--- START ---

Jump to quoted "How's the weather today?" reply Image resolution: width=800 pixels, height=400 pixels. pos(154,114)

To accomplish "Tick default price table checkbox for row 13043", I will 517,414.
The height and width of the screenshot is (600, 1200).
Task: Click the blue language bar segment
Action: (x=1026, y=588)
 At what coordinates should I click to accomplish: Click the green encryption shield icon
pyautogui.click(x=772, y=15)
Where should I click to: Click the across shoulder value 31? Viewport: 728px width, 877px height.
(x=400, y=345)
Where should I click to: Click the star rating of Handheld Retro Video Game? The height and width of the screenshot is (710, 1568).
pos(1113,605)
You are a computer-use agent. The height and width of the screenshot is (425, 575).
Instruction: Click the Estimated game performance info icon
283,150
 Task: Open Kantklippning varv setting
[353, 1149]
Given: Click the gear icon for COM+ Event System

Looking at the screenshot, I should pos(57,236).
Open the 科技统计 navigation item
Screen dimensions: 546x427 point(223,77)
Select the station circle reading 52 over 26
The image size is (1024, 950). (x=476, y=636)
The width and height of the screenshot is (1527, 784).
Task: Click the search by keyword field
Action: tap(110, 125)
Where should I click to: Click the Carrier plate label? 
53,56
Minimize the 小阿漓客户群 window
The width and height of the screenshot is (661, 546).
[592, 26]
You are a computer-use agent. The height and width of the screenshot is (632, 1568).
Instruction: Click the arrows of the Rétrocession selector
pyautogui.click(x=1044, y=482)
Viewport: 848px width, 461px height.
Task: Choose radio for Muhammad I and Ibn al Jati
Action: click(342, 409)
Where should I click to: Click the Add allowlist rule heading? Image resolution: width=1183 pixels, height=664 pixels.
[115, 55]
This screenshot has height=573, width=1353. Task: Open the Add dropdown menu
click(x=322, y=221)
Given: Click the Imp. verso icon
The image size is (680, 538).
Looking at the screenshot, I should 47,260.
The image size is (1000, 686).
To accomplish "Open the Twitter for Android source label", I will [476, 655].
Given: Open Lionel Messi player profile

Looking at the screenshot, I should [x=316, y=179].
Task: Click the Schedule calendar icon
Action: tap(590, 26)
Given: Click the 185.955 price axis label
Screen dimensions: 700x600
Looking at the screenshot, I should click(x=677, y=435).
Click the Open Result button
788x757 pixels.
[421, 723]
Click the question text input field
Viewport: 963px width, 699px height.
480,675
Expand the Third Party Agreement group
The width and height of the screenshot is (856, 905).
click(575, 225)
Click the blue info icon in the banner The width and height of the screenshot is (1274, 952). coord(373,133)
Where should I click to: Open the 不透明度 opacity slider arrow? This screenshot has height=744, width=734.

--- END ---

▶ Work required
Copy nothing except the lines from the one holding "The width and height of the screenshot is (661, 546)." through the last line of the data above, and return them exactly.

▶ Finished exercise
The width and height of the screenshot is (661, 546).
[592, 26]
You are a computer-use agent. The height and width of the screenshot is (632, 1568).
Instruction: Click the arrows of the Rétrocession selector
pyautogui.click(x=1044, y=482)
Viewport: 848px width, 461px height.
Task: Choose radio for Muhammad I and Ibn al Jati
Action: click(342, 409)
Where should I click to: Click the Add allowlist rule heading? Image resolution: width=1183 pixels, height=664 pixels.
[115, 55]
This screenshot has height=573, width=1353. Task: Open the Add dropdown menu
click(x=322, y=221)
Given: Click the Imp. verso icon
The image size is (680, 538).
Looking at the screenshot, I should 47,260.
The image size is (1000, 686).
To accomplish "Open the Twitter for Android source label", I will [476, 655].
Given: Open Lionel Messi player profile

Looking at the screenshot, I should [x=316, y=179].
Task: Click the Schedule calendar icon
Action: tap(590, 26)
Given: Click the 185.955 price axis label
Screen dimensions: 700x600
Looking at the screenshot, I should click(x=677, y=435).
Click the Open Result button
788x757 pixels.
[421, 723]
Click the question text input field
Viewport: 963px width, 699px height.
480,675
Expand the Third Party Agreement group
The width and height of the screenshot is (856, 905).
click(575, 225)
Click the blue info icon in the banner The width and height of the screenshot is (1274, 952). coord(373,133)
Where should I click to: Open the 不透明度 opacity slider arrow? This screenshot has height=744, width=734.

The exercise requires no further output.